Being clad in fur and having excellent body heat control, most clothing is eschewed in favour of belts and pouches. Waterproof containers made of clay are also highly valued, since many members of the Mole society swim on a regular basis.
Setting them apart from their ancestors, the Mole People have better eyesight, and can even use crossbows, but drawing the strings of normal bows is difficult for their clawed fingers.
Government and religion
Mole People are functionally atheists, but are able to channel mystical energies commonly known as “Holy Magic” in the form of healing spells and undead turning. In order to prepare themselves for these activities, they do a ritual called “Eimerring“, when they meditate by pressing their noses on the floor. During these rituals, older Mole persons claim they feel the “heart” of the land or deep magma flows, feeling very relaxed afterwards.
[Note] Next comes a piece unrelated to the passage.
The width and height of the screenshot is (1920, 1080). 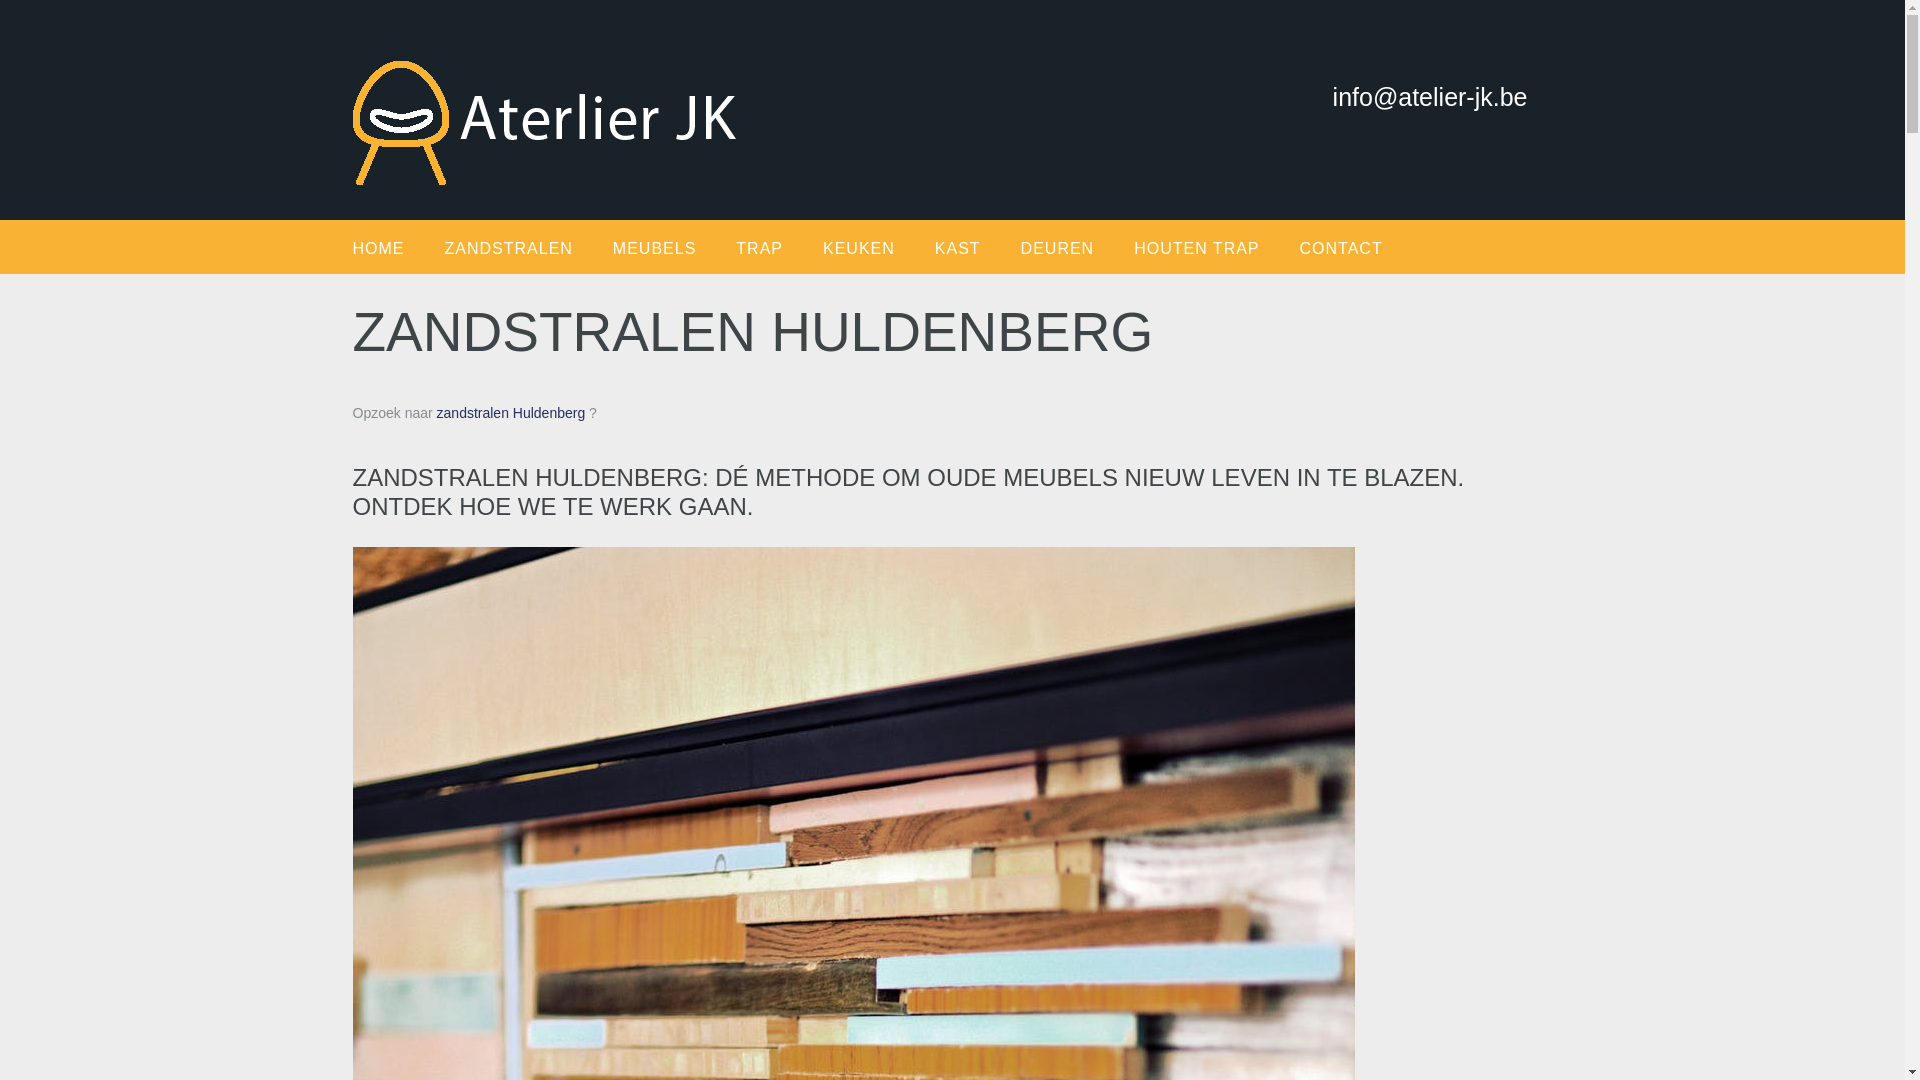 I want to click on DEUREN, so click(x=1078, y=248).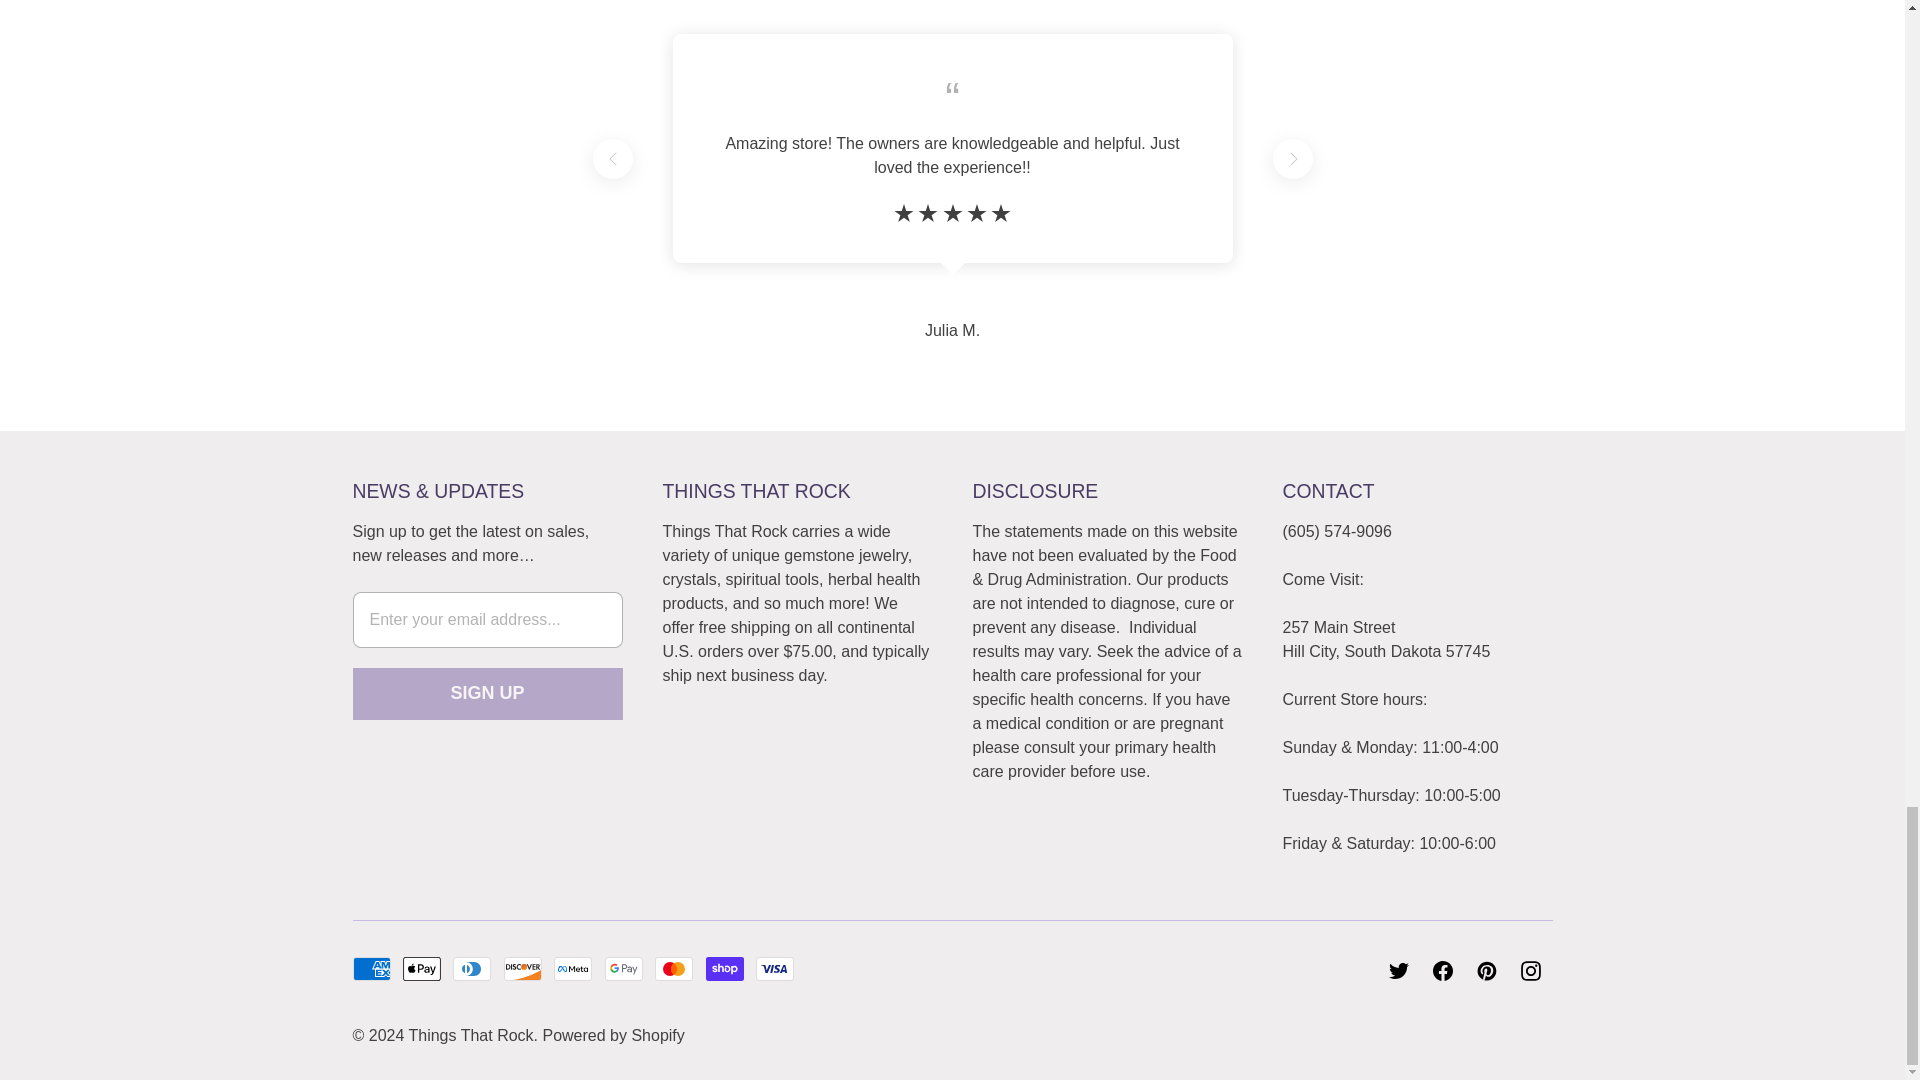 This screenshot has height=1080, width=1920. What do you see at coordinates (370, 968) in the screenshot?
I see `American Express` at bounding box center [370, 968].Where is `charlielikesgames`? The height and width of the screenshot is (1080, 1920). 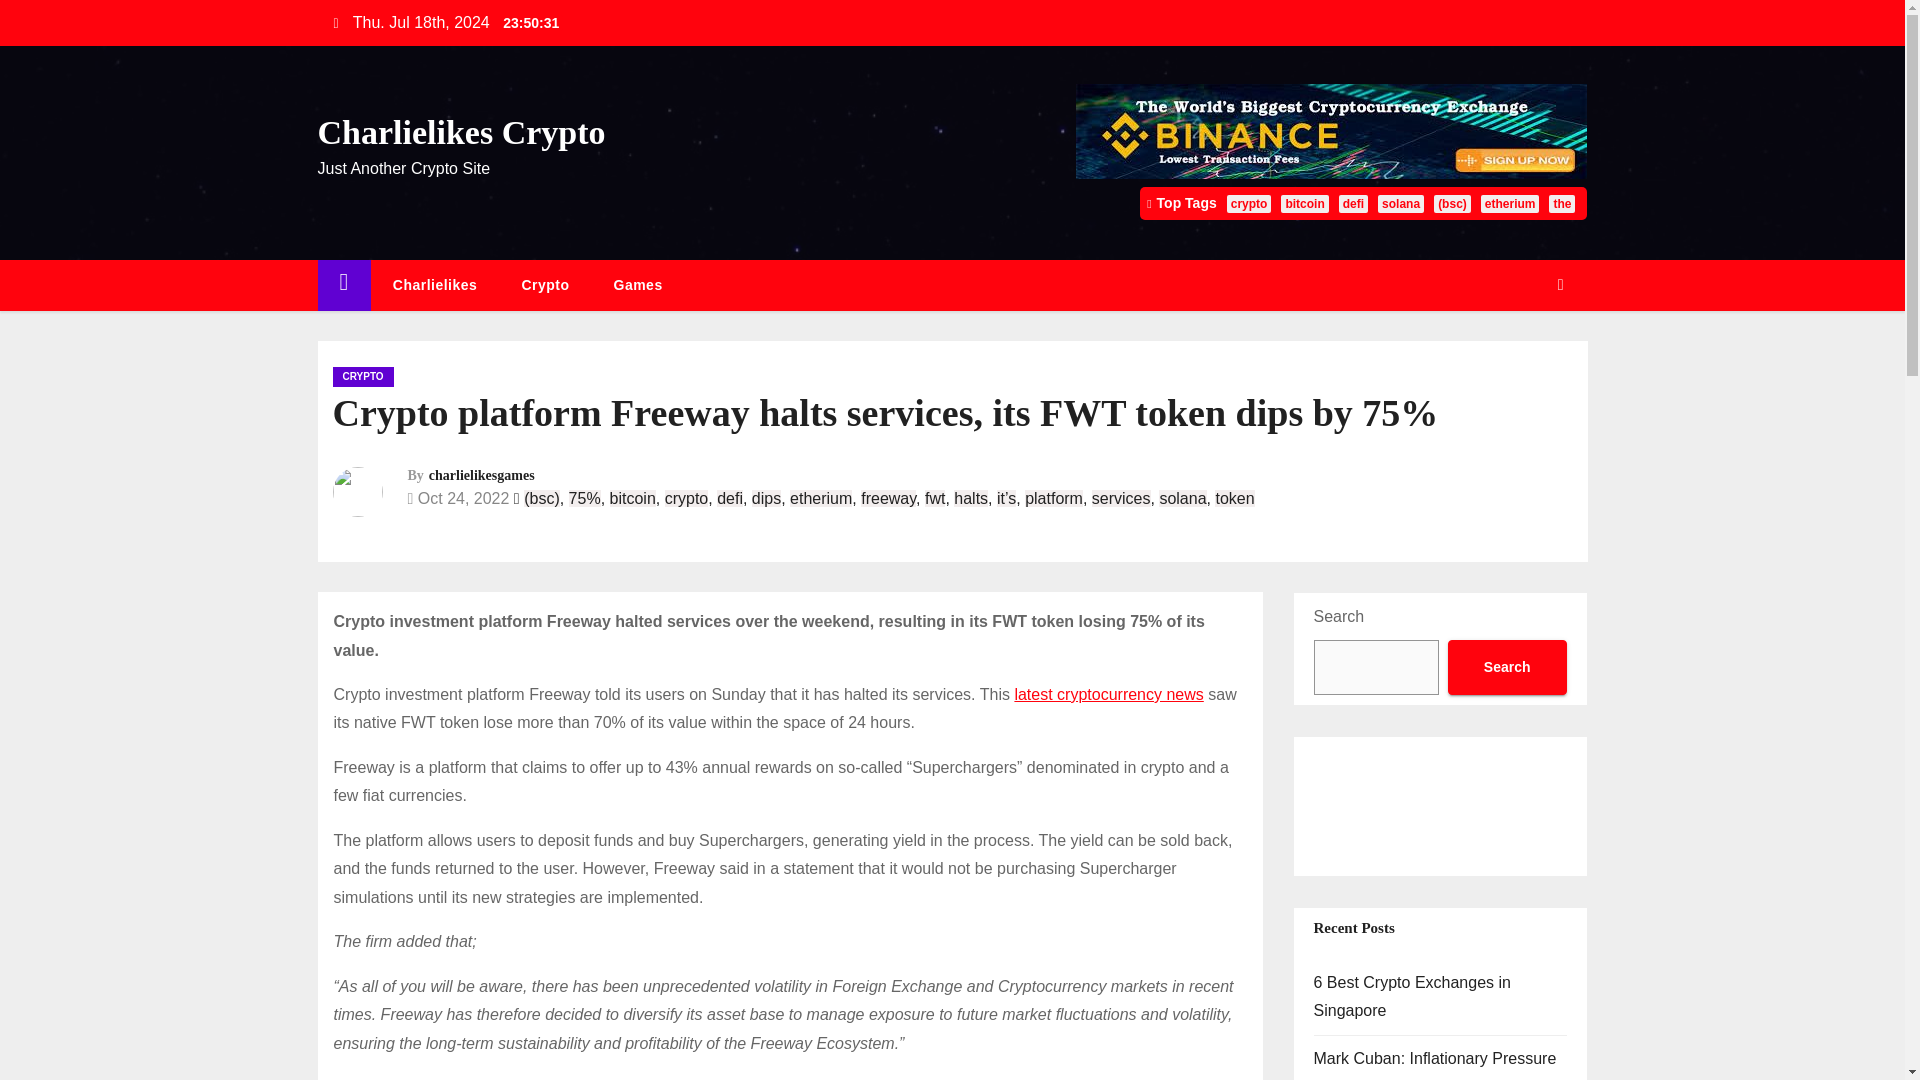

Magic-users and psychics claim that clusters of Mole persons engaging in “Eimerring” generate large quantities of energy, which could theoretically be used to produce great magical effects.
The basic unit of social organization is the “Clan”, organized around the oldest female. Blood relations are relevant, and conflict among brothers is frowned upon. The head of each clan gets a vote to elect a regional representative, who conducts diplomacy and trading in the name of 3 to 10 clans, covering an area of around 1,000 sq. miles.
A Mole clan underground castle always has the biggest gold, silver, copper or tin nugget in the center of this court. Disagreements between clans are settled in favor of the one who has the most valuable nugget in the region, and Miner-Judges calculate the value of a nugget when they are of different metals, according to complex pricing rules.